Second coup de tonnerre en 2013: la Cour de cassation juge que ce n’est pas ainsi qu’il faut procéder. La clause d’exclusion, si l’on veut vraiment en faire application, doit être régularisée, nous dit-elle, et donc à l’unanimité des associés, par application de l’article L. 227-19 qui exige l’unanimité pour modifier une clause visée par l’article L. 227-16. On ne pouvait donc se contenter de faire voter aussi l’associé dont l’exclusion était en cause (Cass. com., 9 juil. 2013, n° 11-27235 et n° 12-21238, Bull. IV, n° 123 et 124). Il fallait d’abord demander à tous les associés (y compris donc au futur exclu !) de modifier les statuts pour mettre la clause d’exclusion en état de fonctionner.

Le 6 mai 2014, en même temps que la Cour de cassation juge que la promesse unilatérale de vente n’est pas une clause d’exclusion (https://brunodondero.wordpress.com/2014/05/07/sas-la-distinction-entre-promesse-de-vente-des-actions-contenue-dans-un-pacte-et-clause-dexclusion-statutaire-cass-com-6-mai-2014-n-13-17349/), elle juge par un arrêt non destiné à publication au Bulletin (n° 13-14960) que la clause qui écarte l’associé de la participation au vote est réputée non écrite. Elle fait pour cela application de l’article 1844-10 du Code civil, qui répute non écrites les clauses des statuts qui sont contraires à une disposition impérative du titre du Code civil sur les sociétés (comme l’art. 1844 qui dispose que l’associé a le droit de participer aux décisions collectives) sans que la société soit nulle. 
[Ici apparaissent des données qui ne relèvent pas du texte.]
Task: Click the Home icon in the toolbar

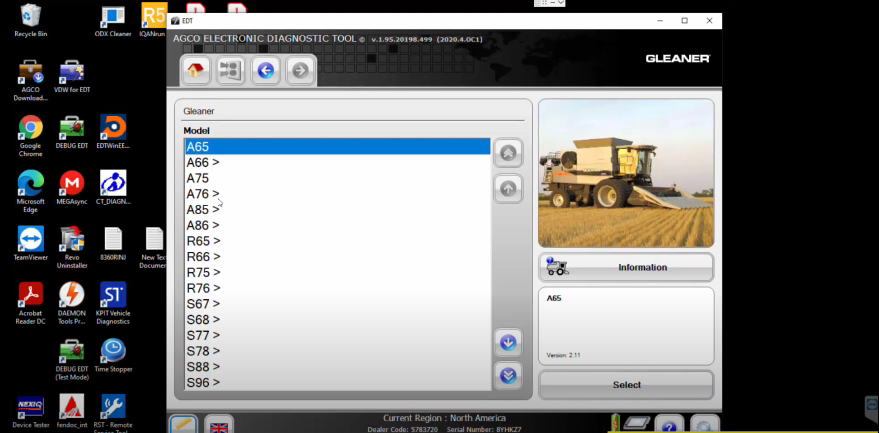Action: pos(196,70)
Rien de très nouveau là-dedans, dès lors que la même solution avait été retenue le 9 juillet 2013. Simplement, même si l’arrêt n’est pas destiné à publication au Bulletin, la Cour de cassation « se mouille » un peu plus. C’est elle qui dit que toute la clause est réputée non écrite, et pas seulement la partie qui privait l’associé du droit de participer au vote sur son exclusion. Il est en outre expressément précisé que la décision d’exclusion prise sur le fondement de la clause réputée non écrite est nulle, « peu important que [l’associé exclu] ait été admis à prendre part au vote« . C’est d’ailleurs un motif de pur droit, substitué à ceux critiqués par la société demanderesse.

Il est donc clair que le réputé non écrit ne permet pas de « purger » la clause d’exclusion de son irrégularité. Il faut, comme cela avait été jugé en juillet 2013, une décision de régularisation, ce qui suppose l’unanimité des associés, conformément à l’art. L. 227-19 du Code de commerce, et est donc irréalisable quand le conflit est ouvert.